Varlık Fonunun amacı nedir arkadaşlar? Tabii ki adı üstünde, Varlık Fonu, fon oluşturmak istiyoruz, bir büyüklüğe erişelim. Tabii ki yurt dışından daha ucuz kaynak oluşturacağız, yurt dışı yatırımlarımızı yapacağız, petrokimya gibi çok büyük stratejik yatırımlar yapacağız. Ama bir çocuk bile doğduğu zaman, arkadaşlar, yenidoğan bir çocuğa "Ya, hadi, sen kalk işe git de, bize para getir." diyebilir misiniz? Bir doğdu, bir emekledi, bir yürüdü, bir koştu, bir para kazandı; bu şirket de yeni doğuyor. Ha, belki istediğimiz hızda gitmeyebilir, bunda motive edelim arkadaşlarımızı, diyelim ki: "Arkadaşlar, bakın, biraz daha hızlanalım; çok güzel bir yoldasınız, Varlık Fonu yönetimi olarak, Varlık Fonu çalışanları olarak her biriniz gece gündüz çalışıyorsunuz." Niçin çalışıyorlar? Varlık Fonu sonuçta kimin? O, yönetimdeki kişiye ait değil ki; bu devletin, devletin varlığı bu. Bugün "A" kişisi var, yarın "B" kişisi olacak. Keşke bu fon yirmi, otuz sene önce kurulsaydı da şimdi yürümeye, koşmaya başlasaydı, bizden önce oluşmuş olsaydı. Hiç kimseye bir şeyi peşkeş çektiğimiz yok arkadaşlar. Dolayısıyla yani eksik bilgiyle veya... Ben Sayın Cinisli'nin iyi niyetinden asla, kesinlikle şüphe duymuyorum ama bunları da ifade etmek istedim. Niye? Çünkü örtülü ödenek hakikaten kapalı bir şey yani örtülü ödeneğin altında çok şeyler yatabilir, millet yanlış anlayabilir, algılayabilir. Dolayısıyla örtülü falan olduğumuz yok, çok şeffaf olduğunu söylüyorum.

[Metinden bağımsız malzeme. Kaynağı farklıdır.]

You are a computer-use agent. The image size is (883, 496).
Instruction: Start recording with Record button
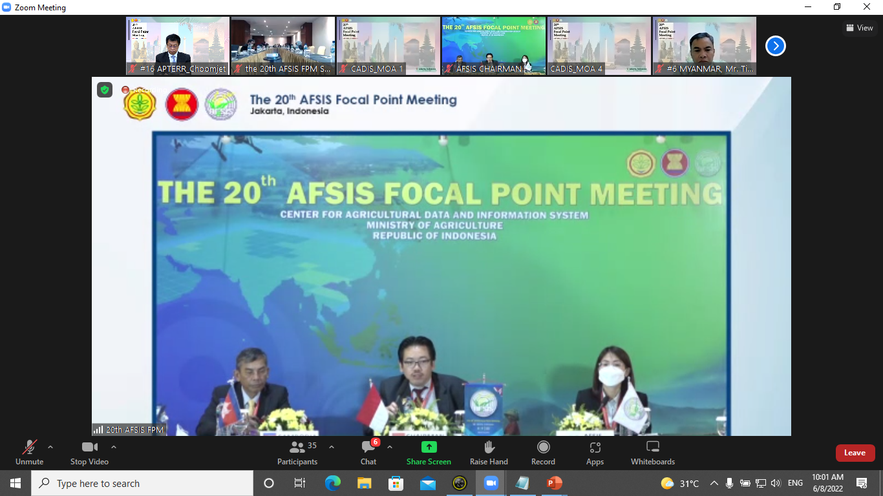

Diğer bir konu, belediyelerle alakalı, ulaştırmayla alakalı. Şimdi, Ulaştırma Bakanlığı diyor ki İstanbul Büyükşehir Belediyesine veya Ankara veya Konya veya Kayseri Büyükşehir Belediyesine... Bir metro yapması lazım, demiryolu ağı kurması lazım şehir içerisinde ama belediyenin gücü yok ama o da ihtiyaç, hizmet ihtiyaç. Biz hiçbir zaman belediye ile iktidarı birbirine rakip görmedik, hizmet yolunda birbirinin refiki bunlar, ikisi beraber, bir bütün. İktidarıyla belediyesiyle, beraber anlaşırsa, güzel, uyumlu...
EMİNE GÜLİZAR EMECAN (İstanbul) - Siz inanıyor musunuz bu söylediğinize?
UĞUR AYDEMİR (Manisa) - Yerden göğe kadar da inanıyorum, inanmadığım hiçbir şeyi de bana burada kimse söylettiremez; beni tanıyan bilir, inanmadığım bir şeyi de kimse bana söylettiremez, inanmadığım şeyi söylettiremez.
EMİNE GÜLİZAR EMECAN (İstanbul) - Geleceğiz şimdi rakamlara.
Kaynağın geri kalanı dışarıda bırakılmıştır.